Where am I in science fiction now? Waiting for Neal’s next. Halfway through a re-read of the Culture novels, which I only discovered in August 2011 while recuperating from a Lumbar fusion. I’m awaiting the last instalment of the Expanse. I’ve also discovered Adrian Tchaikovsky, read the Reynolds Revenger series and a few others.
I should mention Kevin Andersons the Seven suns Saga… or whatever it’s called. Utter bilge, I skimmed the second book in the series to find out what happened to one character who disappeared into a wormhole, but he didn’t come out at any point in the second book. After this I took both books and binned them so no one else would be subjected to them.
In-between doses of science fiction, I’ve been reading commentaries of the past the present and the future. Matt Ridley’ How Innovation Works, Empire of the Summer Moon: Quanah Parker and the Rise and Fall of the Comanches, the Most Powerful Indian Tribe in American History. If you ever wondered why North America is English speaking in the main, and why South America is Spanish speaking? The answer is the Comanche.

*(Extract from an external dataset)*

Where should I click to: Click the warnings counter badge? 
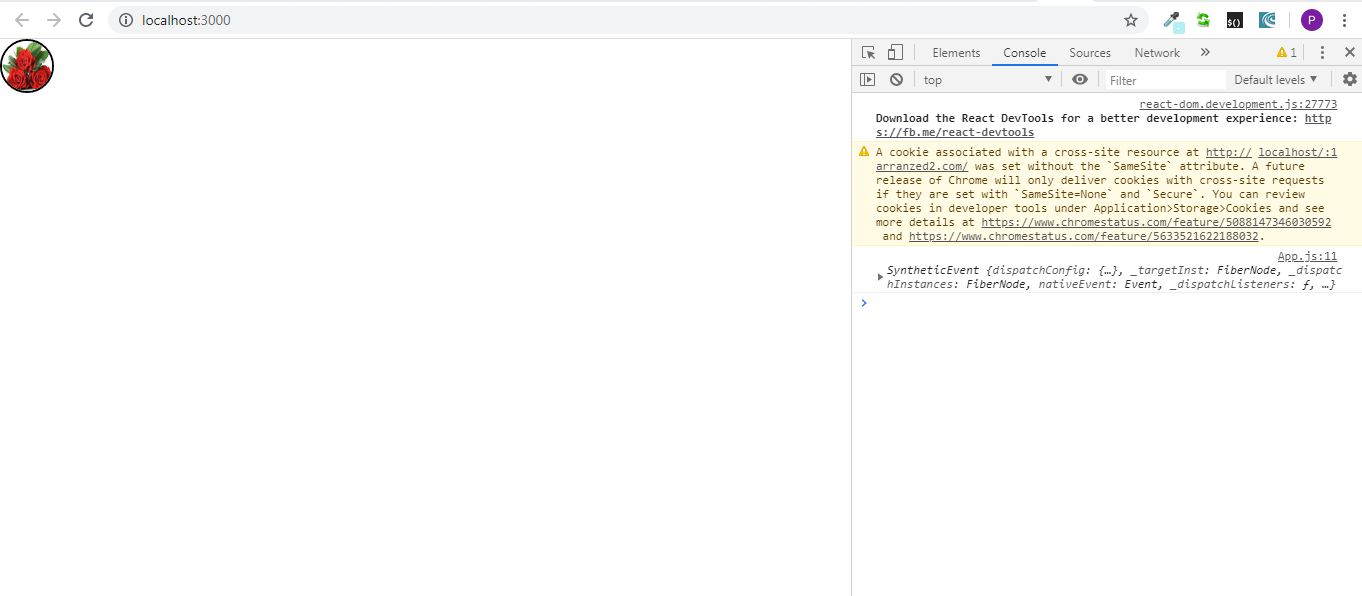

It has been an interesting decade, I’ve moved house three times, lived full-time in a camper van with my other half for the best part of eight months as we travelled around Spain, Portugal, France, Italy Germany, Holland, Luxembourg and a big old chunk of the UK, finally settling in what has become my spiritual home, Burnham-on-Sea in Somerset, a place I find difficult to put into words. Though I am trying to on my own new blog. What’s next? Trying to do that thing that Neal does so well. Write… just sit down and make it up as you go along. My problem is that my brain doesn’t work like that, so I’ll have to find my own approach to the writings that litter my Onedrive.